(Objective)
Reproduce the following lines word for word.
-- start of Raw data --
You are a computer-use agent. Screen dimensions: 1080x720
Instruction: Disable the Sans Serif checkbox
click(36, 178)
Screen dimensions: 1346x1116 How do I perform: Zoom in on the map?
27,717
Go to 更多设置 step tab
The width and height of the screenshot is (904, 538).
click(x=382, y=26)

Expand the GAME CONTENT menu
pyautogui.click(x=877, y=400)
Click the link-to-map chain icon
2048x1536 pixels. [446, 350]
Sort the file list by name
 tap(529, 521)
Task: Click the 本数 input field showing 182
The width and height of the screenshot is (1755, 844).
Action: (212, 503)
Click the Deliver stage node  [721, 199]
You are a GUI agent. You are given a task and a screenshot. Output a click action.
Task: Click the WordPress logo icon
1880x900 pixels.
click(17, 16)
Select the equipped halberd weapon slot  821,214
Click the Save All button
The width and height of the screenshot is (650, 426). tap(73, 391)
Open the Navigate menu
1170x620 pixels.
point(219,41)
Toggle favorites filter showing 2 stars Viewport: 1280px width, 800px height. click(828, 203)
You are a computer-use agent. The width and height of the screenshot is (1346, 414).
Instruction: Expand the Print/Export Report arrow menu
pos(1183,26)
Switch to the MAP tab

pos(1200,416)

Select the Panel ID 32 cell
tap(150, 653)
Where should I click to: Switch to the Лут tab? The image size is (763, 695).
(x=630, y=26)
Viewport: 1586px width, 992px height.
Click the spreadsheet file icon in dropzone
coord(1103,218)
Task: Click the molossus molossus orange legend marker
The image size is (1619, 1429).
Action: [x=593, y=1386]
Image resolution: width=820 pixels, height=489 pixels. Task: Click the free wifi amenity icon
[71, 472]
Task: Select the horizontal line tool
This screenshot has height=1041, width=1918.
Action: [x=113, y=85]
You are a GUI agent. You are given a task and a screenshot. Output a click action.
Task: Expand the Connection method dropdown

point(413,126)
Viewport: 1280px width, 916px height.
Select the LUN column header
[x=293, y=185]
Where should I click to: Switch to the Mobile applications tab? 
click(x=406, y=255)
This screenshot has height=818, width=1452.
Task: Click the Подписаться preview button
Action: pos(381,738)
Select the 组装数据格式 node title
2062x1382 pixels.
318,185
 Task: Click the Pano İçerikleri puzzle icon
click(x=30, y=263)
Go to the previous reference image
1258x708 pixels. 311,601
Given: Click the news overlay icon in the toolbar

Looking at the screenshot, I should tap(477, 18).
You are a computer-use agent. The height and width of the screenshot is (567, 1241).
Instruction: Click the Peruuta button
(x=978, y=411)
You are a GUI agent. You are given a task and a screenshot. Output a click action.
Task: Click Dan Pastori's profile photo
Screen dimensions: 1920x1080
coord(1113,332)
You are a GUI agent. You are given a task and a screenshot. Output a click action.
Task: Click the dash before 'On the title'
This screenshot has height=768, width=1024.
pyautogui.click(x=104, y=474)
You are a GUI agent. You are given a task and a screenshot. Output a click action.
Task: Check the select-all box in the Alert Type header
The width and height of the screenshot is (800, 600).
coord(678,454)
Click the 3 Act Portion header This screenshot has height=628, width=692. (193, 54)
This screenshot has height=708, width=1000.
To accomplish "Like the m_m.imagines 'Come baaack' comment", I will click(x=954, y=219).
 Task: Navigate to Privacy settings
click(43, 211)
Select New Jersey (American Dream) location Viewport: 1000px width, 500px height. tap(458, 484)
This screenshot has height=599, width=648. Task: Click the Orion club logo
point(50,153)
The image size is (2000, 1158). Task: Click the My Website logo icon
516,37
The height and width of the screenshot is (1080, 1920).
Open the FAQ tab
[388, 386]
-- end of Raw data --
(Response below)
You are a computer-use agent. Screen dimensions: 1080x720
Instruction: Disable the Sans Serif checkbox
click(36, 178)
Screen dimensions: 1346x1116 How do I perform: Zoom in on the map?
27,717
Go to 更多设置 step tab
The width and height of the screenshot is (904, 538).
click(x=382, y=26)

Expand the GAME CONTENT menu
pyautogui.click(x=877, y=400)
Click the link-to-map chain icon
2048x1536 pixels. [446, 350]
Sort the file list by name
 tap(529, 521)
Task: Click the 本数 input field showing 182
The width and height of the screenshot is (1755, 844).
Action: (212, 503)
Click the Deliver stage node  [721, 199]
You are a GUI agent. You are given a task and a screenshot. Output a click action.
Task: Click the WordPress logo icon
1880x900 pixels.
click(17, 16)
Select the equipped halberd weapon slot  821,214
Click the Save All button
The width and height of the screenshot is (650, 426). tap(73, 391)
Open the Navigate menu
1170x620 pixels.
point(219,41)
Toggle favorites filter showing 2 stars Viewport: 1280px width, 800px height. click(828, 203)
You are a computer-use agent. The width and height of the screenshot is (1346, 414).
Instruction: Expand the Print/Export Report arrow menu
pos(1183,26)
Switch to the MAP tab

pos(1200,416)

Select the Panel ID 32 cell
tap(150, 653)
Where should I click to: Switch to the Лут tab? The image size is (763, 695).
(x=630, y=26)
Viewport: 1586px width, 992px height.
Click the spreadsheet file icon in dropzone
coord(1103,218)
Task: Click the molossus molossus orange legend marker
The image size is (1619, 1429).
Action: [x=593, y=1386]
Image resolution: width=820 pixels, height=489 pixels. Task: Click the free wifi amenity icon
[71, 472]
Task: Select the horizontal line tool
This screenshot has height=1041, width=1918.
Action: [x=113, y=85]
You are a GUI agent. You are given a task and a screenshot. Output a click action.
Task: Expand the Connection method dropdown

point(413,126)
Viewport: 1280px width, 916px height.
Select the LUN column header
[x=293, y=185]
Where should I click to: Switch to the Mobile applications tab? 
click(x=406, y=255)
This screenshot has height=818, width=1452.
Task: Click the Подписаться preview button
Action: pos(381,738)
Select the 组装数据格式 node title
2062x1382 pixels.
318,185
 Task: Click the Pano İçerikleri puzzle icon
click(x=30, y=263)
Go to the previous reference image
1258x708 pixels. 311,601
Given: Click the news overlay icon in the toolbar

Looking at the screenshot, I should tap(477, 18).
You are a computer-use agent. The height and width of the screenshot is (567, 1241).
Instruction: Click the Peruuta button
(x=978, y=411)
You are a GUI agent. You are given a task and a screenshot. Output a click action.
Task: Click Dan Pastori's profile photo
Screen dimensions: 1920x1080
coord(1113,332)
You are a GUI agent. You are given a task and a screenshot. Output a click action.
Task: Click the dash before 'On the title'
This screenshot has height=768, width=1024.
pyautogui.click(x=104, y=474)
You are a GUI agent. You are given a task and a screenshot. Output a click action.
Task: Check the select-all box in the Alert Type header
The width and height of the screenshot is (800, 600).
coord(678,454)
Click the 3 Act Portion header This screenshot has height=628, width=692. (193, 54)
This screenshot has height=708, width=1000.
To accomplish "Like the m_m.imagines 'Come baaack' comment", I will click(x=954, y=219).
 Task: Navigate to Privacy settings
click(43, 211)
Select New Jersey (American Dream) location Viewport: 1000px width, 500px height. tap(458, 484)
This screenshot has height=599, width=648. Task: Click the Orion club logo
point(50,153)
The image size is (2000, 1158). Task: Click the My Website logo icon
516,37
The height and width of the screenshot is (1080, 1920).
Open the FAQ tab
[388, 386]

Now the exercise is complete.